4.5% Senior Limited-Subordinated Convertible Notes. In the second quarter of 2011, UAL repurchased at par value approximately $570 million of the $726 million outstanding principal amount of its 4.5% Senior Limited-Subordination Convertible Notes due 2021 with cash after the notes were put to UAL by the noteholders. The remaining $156 million outstanding principal amount of the notes was reclassified from current maturities of long-term debt to long-term debt at June 30, 2011.

 

Contingent Senior Unsecured Notes PBGC. As of June 30, 2011, UAL is obligated under the 8% Notes indenture to issue to the PBGC $62.5 million aggregate principal amount of 8% Notes no later than February 14, 2012. UAL recorded a liability for the fair value of the non-cash obligation of approximately $49 million in its condensed consolidated balance sheet at June 30, 2011. See Note 8 of this report for additional information on the 8% Notes.

Chase Co-Brand Agreement. United and Continental each had significant contracts to sell frequent flyer miles to Chase through their separate co-branded agreements. As a result of the contract modification of these co-brand agreements, Continental's pre-purchased credit and debit card miles liabilities that had been accounted for as long-term debt were reclassified to advanced purchase of miles as the terms related to the miles have been changed such that the pre-purchased miles no longer meet the definition of debt. As a result, Continental's long-term debt decreased $210 million, advanced purchase of miles increased $270 million and other assets increased $60 million.
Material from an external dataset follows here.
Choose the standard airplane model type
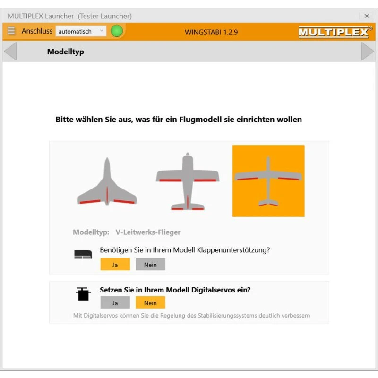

In July 2011, UAL sold an additional $165 million of pre-purchased miles to Chase and Continental rolled the remaining balance of the pre-paid miles under its previously existing co-branded agreement into the Co-Brand Agreement when it terminated its debit card co-brand agreement with Chase. UAL has the right, but is not required, to repurchase the pre-purchased miles from Chase during the term of the agreement. The Co-Brand Agreement contains termination penalties that may require United and Continental to make certain payments and repurchase outstanding pre-purchased miles in cases such as the Company's insolvency, bankruptcy, false representations or other material breaches. The Company will record these amounts as advanced purchase of miles in the non-current liabilities section of the Company's condensed consolidated balance sheets.

The obligations of the UAL, United, Continental and Mileage Plus Holdings, LLC to Chase under the Co-Brand Agreement are joint and several. Certain of United's obligations under the Co-Brand Agreement in an amount not more than $850 million are secured by a junior lien in all collateral pledged by United under its Amended Credit Facility. All of Continental's obligations under the Co-Brand Agreement are secured by a junior lien in all collateral pledged by Continental to secure its 6.750% Senior Secured Notes due 2015. United also provides a first priority lien to Chase on its MileagePlus assets to secure certain of its obligations under the Co-Brand Agreement and its obligations under the new combined credit card processing agreement among Continental, United, Paymentech, LLC and JPMorgan Chase. After Continental's OnePass Program is terminated on December 31, 2011, certain of the OnePass Program assets will be added as collateral to such MileagePlus assets. See Note 1 of this report for additional information related to the Co-Brand Agreement.